Re: [PATCH] sched/fair: Fix detection of per-CPU kthreads waking a task

From: Vincent Donnefort
Date: Mon Nov 29 2021 - 11:56:38 EST


[...]

> > > >
> > > > still i don't see the need of !is_idle_task(current)
> > > >
> > >
> > > Admittedly, belts and braces. The existing condition checks rq->nr_running <= 1
> > > which can lead to coscheduling when the wakeup is issued by the idle task
> > > (or even if rq->nr_running == 0, you can have rq->ttwu_pending without
> > > having sent an IPI due to polling). Essentially this overrides the first
> > > check in sis() that uses idle_cpu(target) (prev == smp_processor_id() ==
> > > target).
> > >
> > > I couldn't prove such wakeups can happen right now, but if/when they do
> > > (AIUI it would just take someone to add a wake_up_process() down some
> > > smp_call_function() callback) then we'll need the above. If you're still
> > > not convinced by now, I won't push it further.
> >
> > From a quick experiment, even with the asym_fits_capacity(), I can trigger
> > the following:
> >
> > [ 0.118855] select_idle_sibling: wakee=kthreadd:2 nr_cpus_allowed=8 current=swapper/0:1 in_task=1
> > [ 0.128214] select_idle_sibling: wakee=rcu_gp:3 nr_cpus_allowed=8 current=swapper/0:1 in_task=1
> > [ 0.137327] select_idle_sibling: wakee=rcu_par_gp:4 nr_cpus_allowed=8 current=swapper/0:1 in_task=1
> > [ 0.147221] select_idle_sibling: wakee=kworker/u16:0:7 nr_cpus_allowed=8 current=swapper/0:1 in_task=1
> > [ 0.156994] select_idle_sibling: wakee=mm_percpu_wq:8 nr_cpus_allowed=8 current=swapper/0:1 in_task=1
>
> Timestamp shows its booting phase and thread name above shows per cpu
> thread. Could it happen just while creating per cpu thread at boot and
> as a result not relevant ?

I have more of those logs a bit later in the boot:

[ 0.484791] select_idle_sibling: wakee=kthreadd:2 nr_cpus_allowed=8 current=swapper/0:1 in_task=1
[ 0.516495] select_idle_sibling: wakee=kthreadd:2 nr_cpus_allowed=8 current=swapper/0:1 in_task=1
[ 0.525758] select_idle_sibling: wakee=kthreadd:2 nr_cpus_allowed=8 current=swapper/0:1 in_task=1
[ 0.535078] select_idle_sibling: wakee=kthreadd:2 nr_cpus_allowed=8 current=swapper/0:1 in_task=1
[ 0.547486] select_idle_sibling: wakee=kthreadd:2 nr_cpus_allowed=8 current=swapper/0:1 in_task=1
[ 0.579192] select_idle_sibling: wakee=kthreadd:2 nr_cpus_allowed=8 current=swapper/0:1 in_task=1

The nr_cpus_allowed=8 suggest that none of the threads from the logs I
shared are per-CPU. Sorry if the format is confusing, I used:

wakee=<comm>:<pid> current=<comm>:<pid>.

>
> Can you see similar things later after booting ?
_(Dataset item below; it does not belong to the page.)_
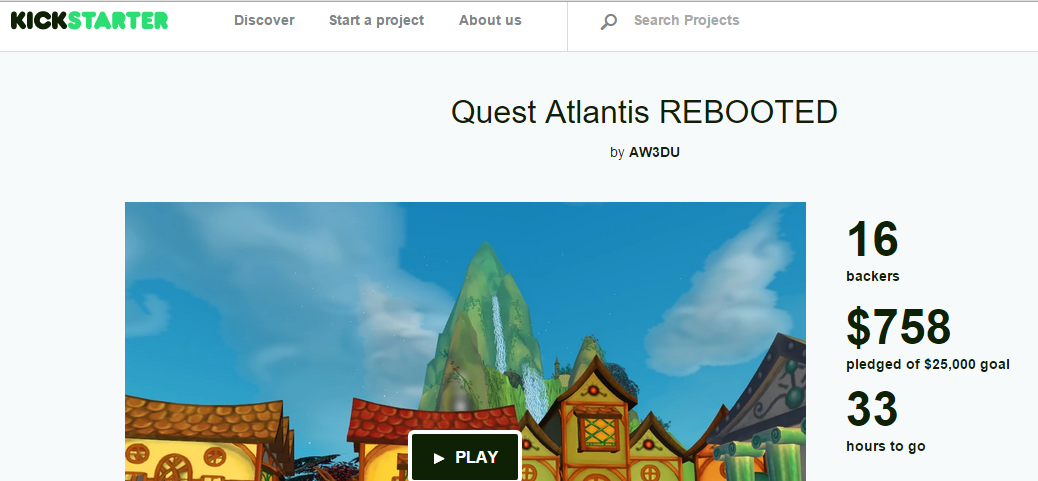
Task: Click the Quest Atlantis REBOOTED title
Action: (644, 112)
I tried few scenarios other than the boot time but none of them produced
"current=swapper/X:1 in_task=1"

>
> I have tried to trigger the situation but failed to get wrong
> sequence. All are coming from interrupt while idle.
> After adding in_task() condition, I haven't been able to trigger the
> warn() that I added to catch the wrong situations on SMP, Heterogenous
> or NUMA system. Could you share more details on your setup ?
>

This is just my Hikey960 with the asym_fits_capacity() fix [1] to make sure I
don't simply hit the other issue with asym platforms.

Then I just added my log in the per-CPU kthread wakee stacking exit path

printk("%s: wakee=%s:%d nr_cpus_allowed=%d current=%s:%d in_task=%d\n",
__func__, p->comm, p->pid, p->nr_cpus_allowed, current->comm, current->pid, in_task());


[1] https://lore.kernel.org/all/20211125101239.3248857-1-vincent.donnefort@xxxxxxx/


>From the same logs I also see:

wakee=xfsaild/mmcblk0:4855 nr_cpus_allowed=8 current=kworker/1:1:1070 in_task=0

Doesn't that look like a genuine wakeup that would escape the per-CPU kthread
stacking exit path because of the in_task test?